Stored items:
____
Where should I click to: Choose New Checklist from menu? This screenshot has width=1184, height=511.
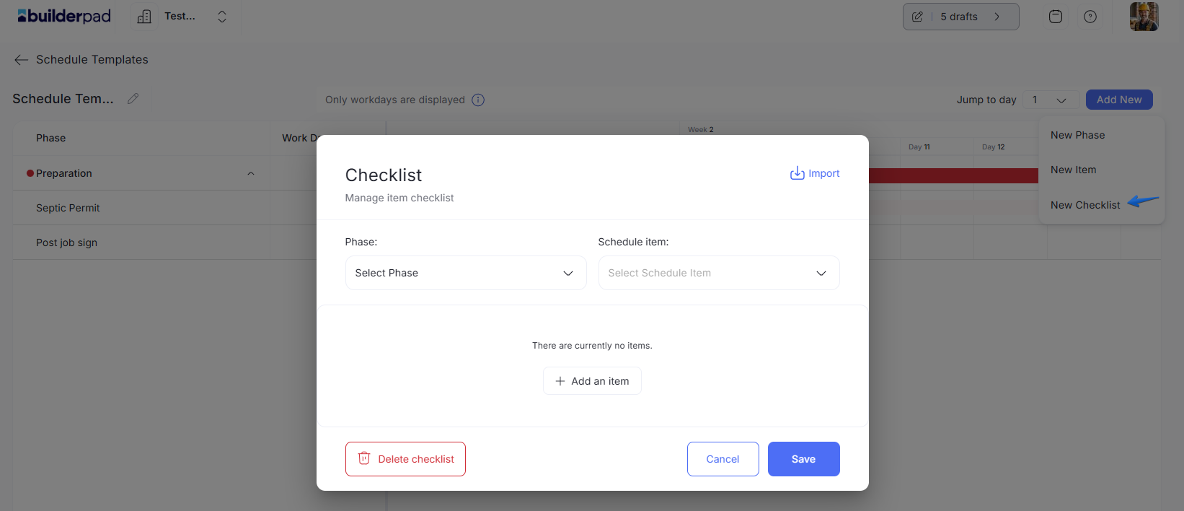[x=1085, y=205]
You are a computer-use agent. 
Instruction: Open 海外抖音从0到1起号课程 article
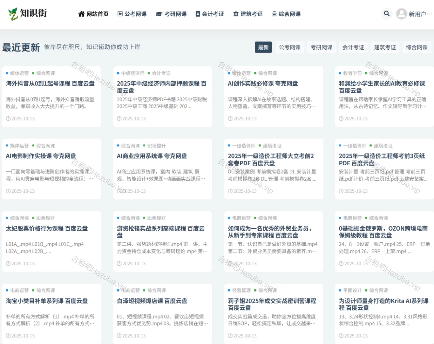point(50,83)
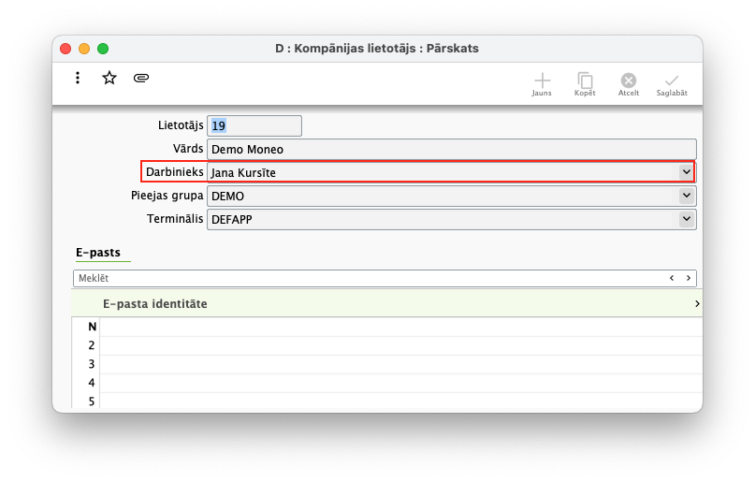
Task: Expand the Pieejas grupa dropdown
Action: [x=687, y=196]
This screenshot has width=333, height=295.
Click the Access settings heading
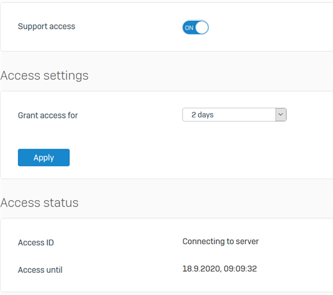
____
§ **ABOUT THIS EXERCISE**: Would you return the data above exactly as written, minus the images?

§ **THE ANSWER**:
Where should I click to: Choose New Checklist from menu? This screenshot has width=1184, height=511.
[x=1085, y=205]
You are a computer-use agent. 
Instruction: Open 海外抖音从0到1起号课程 article
point(50,83)
Task: Expand the Pieejas grupa dropdown
Action: [x=687, y=196]
This screenshot has width=333, height=295.
Click the Access settings heading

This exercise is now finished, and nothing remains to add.